I had better things to do* last night than watch the Democratic town hall, so I skipped it. I was intrigued to discover, though, that Martin O'Malley had decided to separate himself from the pack—currently comprised of a non-entity (him), a socialist (Bernie Sanders), and a ruthless pragmatist who believes you were made to be ruled (Clinton)—by calling for Darwinian natural selection to take place amongst the lower classes in order to weed out those who are unfit to survive.
At least, that's my takeaway from the following lines:
Let me talk about our economy. Prior to President Obama's good work, and he's done great work, saved us from a second great depression, from the recklessness and greed on Wall Street, our nation's creating jobs again, and we're the only species on the planet without full employment. Jobs are important. Without jobs, nothing works well.
This is a kind of weird thing to say. After all, outside of, say, circus animals and police dogs, animals don't really have "jobs." And even those jobs aren't really "jobs" in the traditional sense of labor exchanged for renumeration; they're just beasts who have been trained to perform tricks of varying quality/importance.

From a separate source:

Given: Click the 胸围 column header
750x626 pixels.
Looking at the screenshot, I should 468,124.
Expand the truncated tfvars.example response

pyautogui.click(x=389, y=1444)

The only "employment" that animals have, really, is to survive and pass on their genetic material. The animal kingdom has "full employment" in the sense that if you don't do your job—that is, find whatever food you prefer and consume it—you die. O'Malley's preferred social structure tends to be nasty, brutish, and short.
Now, obviously, as a pro-death conservative, I'm all for this radical departure from basic societal norms. "No work, no food" sounds like a relatively just system. I don't know that I'd take it quite so far as O'Malley—animals are jerks, for the most part—but hey, sometimes you have to suggest an extreme idea in order to get a more moderate one enacted. That being said, I'm kind of surprised that a nominal liberal like O'Malley wants to emulate the animal kingdom. I'd suspect a Darwinian survive-or-die candidate would be backed by the Koch brothers, not 2 percent (or so) of white, moderate liberals.
I guess it's a pretty solid way to set yourself apart from the pack, though.
In order: put my baby to bed, watch the second episode of The X-Files reboot, and finish Uncharted 2: Among Thieves, a six-and-a-half-year-old video game. I stand by my decision.